##### SEITENTEXT
Koscherer Wein seit dem 19. Jahrhundert

Baruch Mendel ist Weinhändler in elfter Generation. Seine Familie musste vor den Nationalsozialisten in Österreich fliehen. Ihr Weingut, der Weinkeller, den Wein mussten sie zurücklassen – das Wissen um den Wein brachten sie mit nach Israel. Seither handeln sie mit koscherem Wein und Spirituosen in Tel Aviv. Mendel erinnert sich, dass er vor zwanzig Jahren noch vierzig, fünfzig Sorten Wein in den Regalen stehen hatte. Heute ist es das Zehnfache.

Seit dem 19. Jahrhundert wurde in Israel Wein produziert, der als koscher und ‚mevushal’ an die jüdischen Gemeinden in der ganzen Welt verkauft wurde. Es war der rituelle Wein für Feiertage und für die traditionellen Sabbat-Essen. Der Wein wurde nach der Lagerung abgekocht (‚mevushal’ ist hebräisch für ‚kochen’), die geschmackliche Qualität war kein Thema. Der Wein schmeckte „süss wie Eingemachtes“, wie es Gabriel Geller beschreibt.

Koscheren Wein zu produzieren bedeutet, eine ganze Reihe an Standards zu erfüllen. Beispielsweise muss der Wein durch alle Produktionsschritte von praktizierenden, den Sabbat ehrenden Juden gehandhabt werden. Sämtliche Produktionsmittel müssen koscher sein. Es muss ein Teil der Ernte an Bedürftige abgegeben werden und jedes siebte Jahr muss die Erde ruhen. Das Abkochen des Weins ist schliesslich die Methode, koscheren Wein vor ‚fremdem Segen’ zu schützen.

Franzosen und die kalifornische Revolution

Baron Edmond de Rothschild höchstpersönlich, der Baron des weltberühmten Château Lafite de Rothschild im Bordeaux, begründete 1852 die ‚Carmel Wineries’ mit Weinreben aus dem Bordeaux. Bis heute dominiert Carmel den Markt mit einem Anteil von über einem Drittel der in Israel produzierten Weinmenge. Die innerisraelische Konkurrenz ist noch jung.
##########
##### DATENTEIL
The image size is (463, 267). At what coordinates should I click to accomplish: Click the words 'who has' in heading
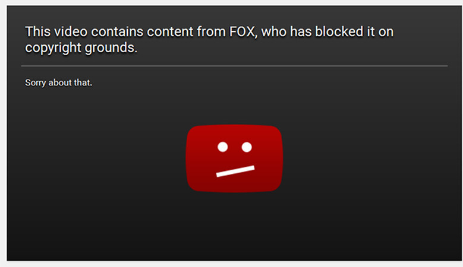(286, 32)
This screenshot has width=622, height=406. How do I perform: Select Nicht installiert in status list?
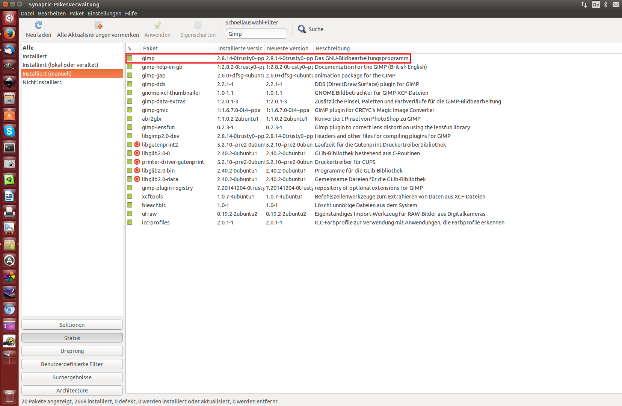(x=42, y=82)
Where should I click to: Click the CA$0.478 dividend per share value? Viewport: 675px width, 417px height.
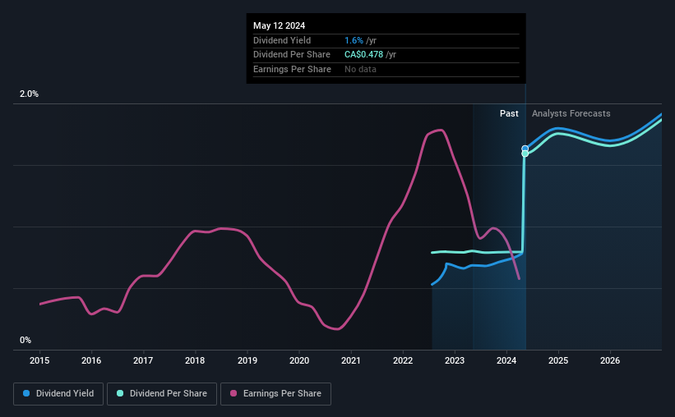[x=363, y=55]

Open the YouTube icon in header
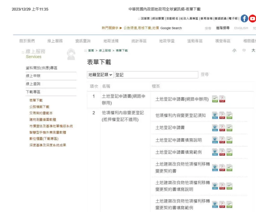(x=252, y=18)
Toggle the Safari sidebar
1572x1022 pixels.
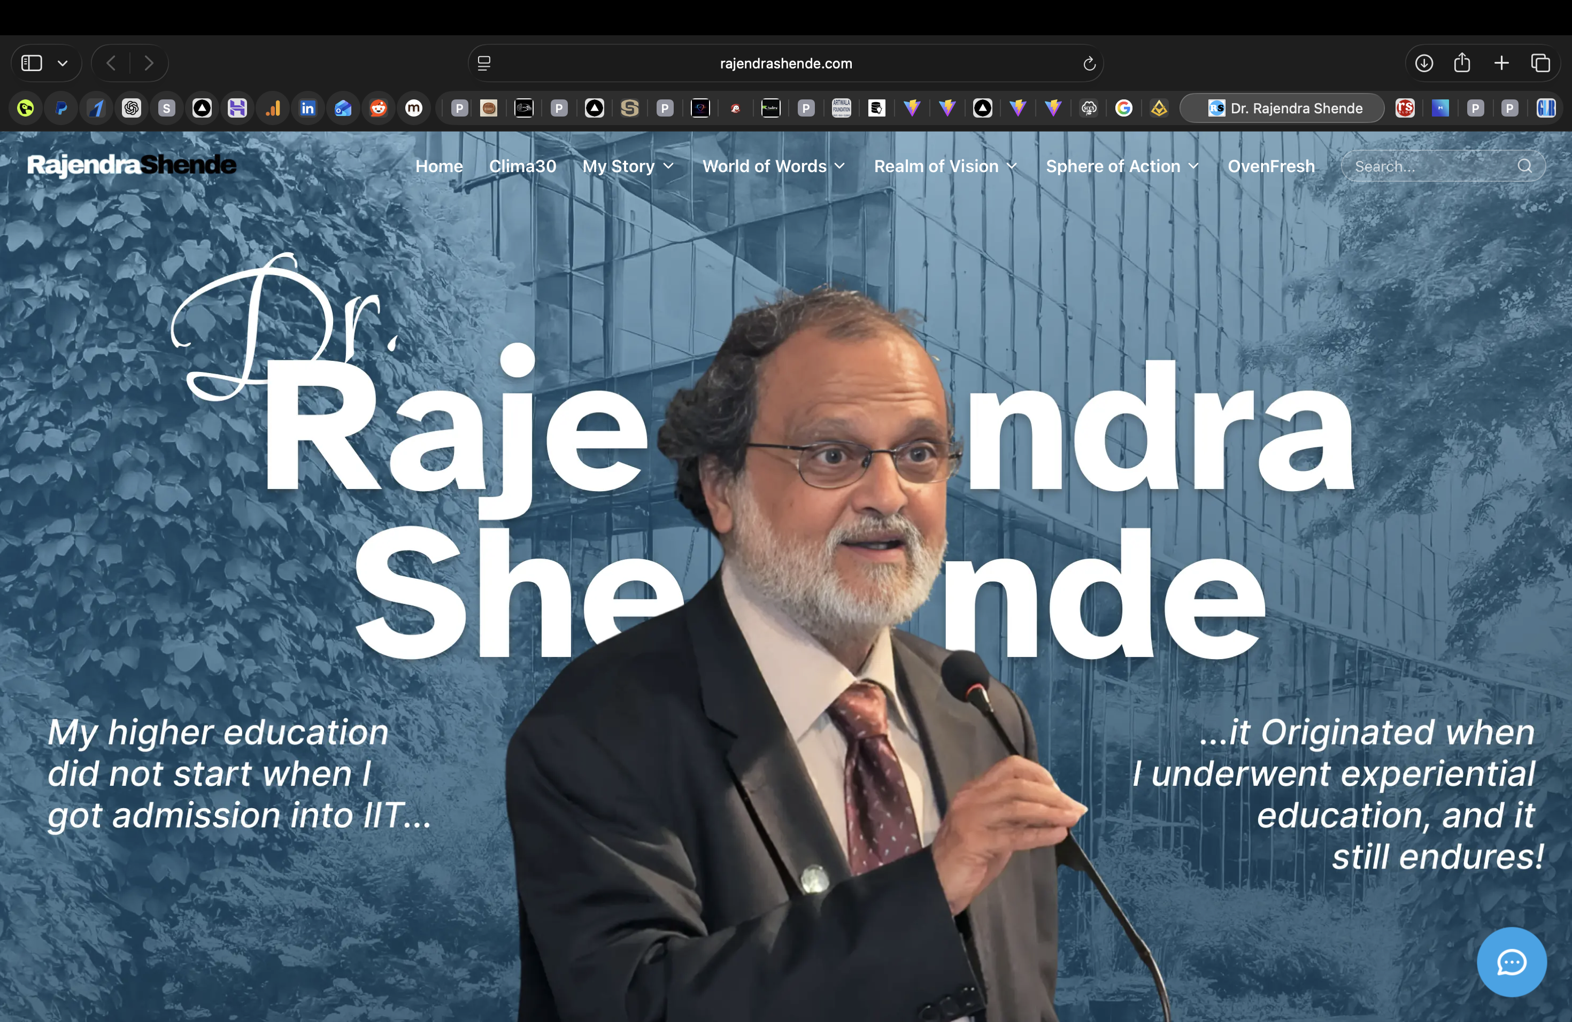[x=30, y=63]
##########
__AUFGABE__:
Setze den Text über koscheren Wein in Israel im Anschluss an seinen letzten Satz fort.

__ERGEBNIS__:
In den 1980er-Jahren wurde die Wein-Revolution mit der Gründung der ‚Golan Heights Wineries’ eingeläutet. Mit frischen Reben und Wissen aus den Weinbergen Kaliforniens wurde ein neues Kapitel in der israelischen Weingeschichte aufgeschlagen. Daniel Rogov, legendärer israelischer Weinkritiker und eine Art Übervater des Wein-Booms in Israel, schrieb: „Einige spekulieren, dass die wachsende Nachfrage nach gehobenem Wein in Israel daher kommt, dass mehr und mehr Israelis die Welt bereisen, insbesondere Europa, und realisieren, dass Wein mehr als nur rituellen Wert hat. Es stimmt aber wohl ebenso, dass die Israelis nach besserem Wein verlangten, nachdem sie die Weine der Golan Heights Winery kosteten.“

Baruch Mendel bringt seine Erklärung für den Wein-Boom pragmatisch auf den Punkt: „Die Leute haben heute mehr Geld.“ Was immer Auslöser für die Revolution war, die Zahlen sind beeindruckend. Geller schätzt, dass heute drei- bis vierhundert kleine ‚Boutique-Wineries’ am Markt sind. Sie machen sich mit typisch israelischer Innovationskraft an die Winzerei und behaupten sich mit Klein- und Kleinst-Serien am lokalen Markt und haben viel zum Wein-Boom in Israel beigetragen. Rund die Hälfte dieser Kellereien betreibt auch eigene Rebberge.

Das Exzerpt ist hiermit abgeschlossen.